Governance and accountability structures
The EU AI Act explicitly requires organizations to define clear accountability for AI risk. This includes ownership for:
- AI strategy and adoption
- Risk assessment and classification
- Compliance with regulatory requirements
- Ongoing monitoring and incident response
For non-EU organizations, this often means extending existing governance frameworks to include AI, rather than treating it as an IT or innovation concern.
Third‑party and supply chain risk
A significant portion of AI risk originates from vendors. Cloud providers, HR platforms, marketing tools, and security solutions increasingly rely on AI models that may qualify as high-risk under the Act. Many software vendors have been quick to release updates to their applications with AI-embedded features that customers may not be able to deactivate or explain.
Non-EU organizations must ensure that vendor contracts, due diligence processes, and ongoing monitoring comply with the EU AI Act’s requirements. Vendor contracts should include access to documentation, audit rights, and assurances regarding data quality, model governance, and regulatory compliance.

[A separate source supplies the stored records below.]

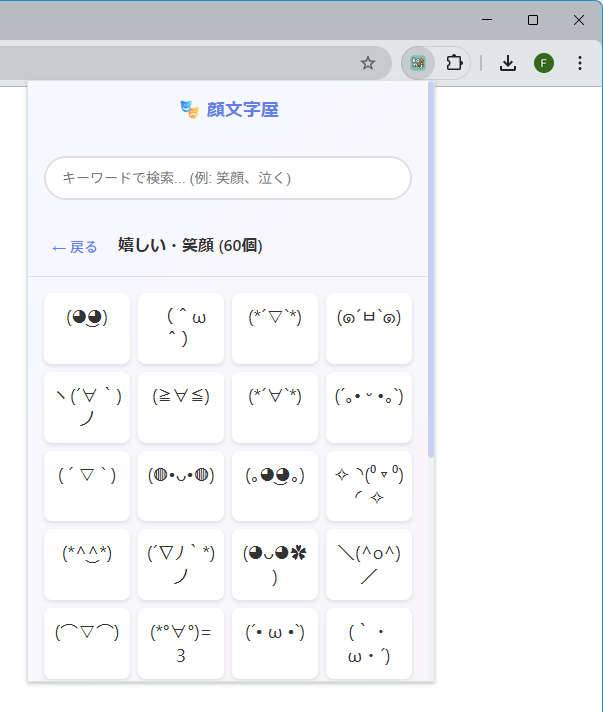The width and height of the screenshot is (603, 712).
Task: Click the 顔文字屋 logo icon
Action: (x=189, y=109)
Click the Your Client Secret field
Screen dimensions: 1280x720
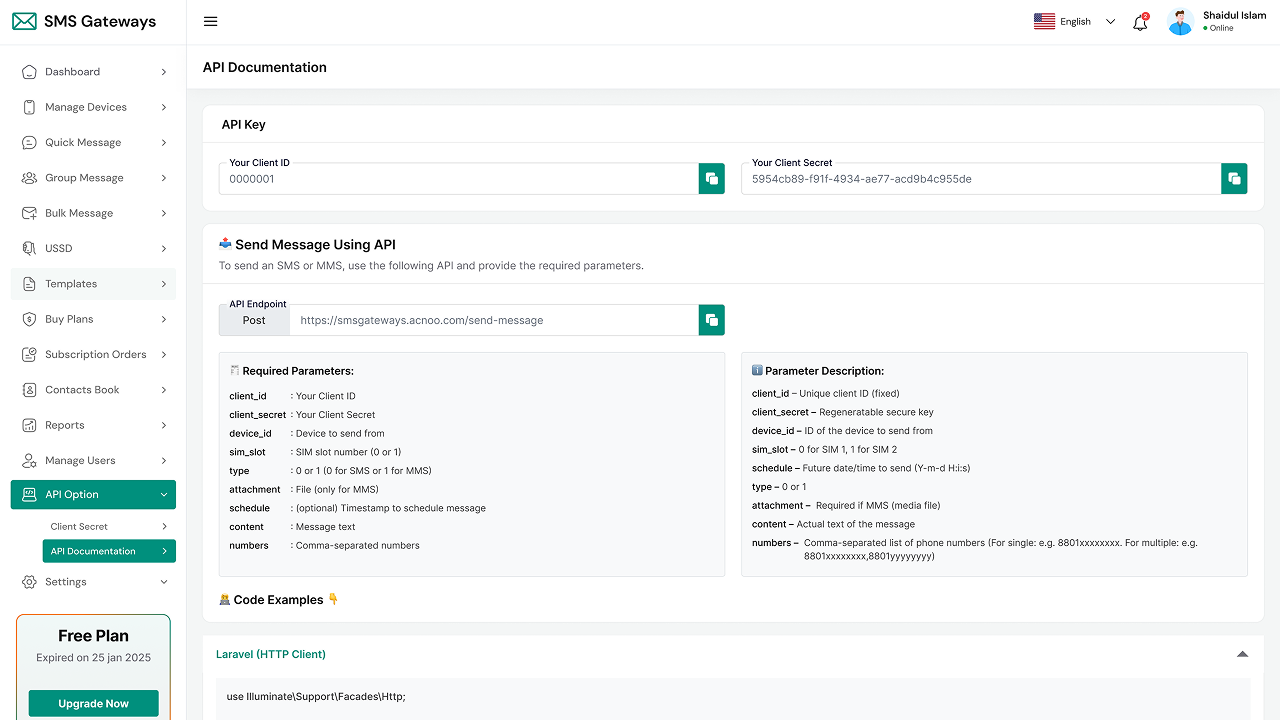[980, 179]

Documentation and transparency
The EU AI Act places heavy emphasis on documentation. Organizations must be able to demonstrate:
- How AI systems were designed and trained
- What data was used and why it is appropriate
- How risks were assessed and mitigated
- How human oversight is implemented
- How system performance and outcomes are monitored
For organizations accustomed to agile development and rapid deployment, this documentation burden represents a cultural shift. In the rush to get their new products to the market, documentation is often an afterthought.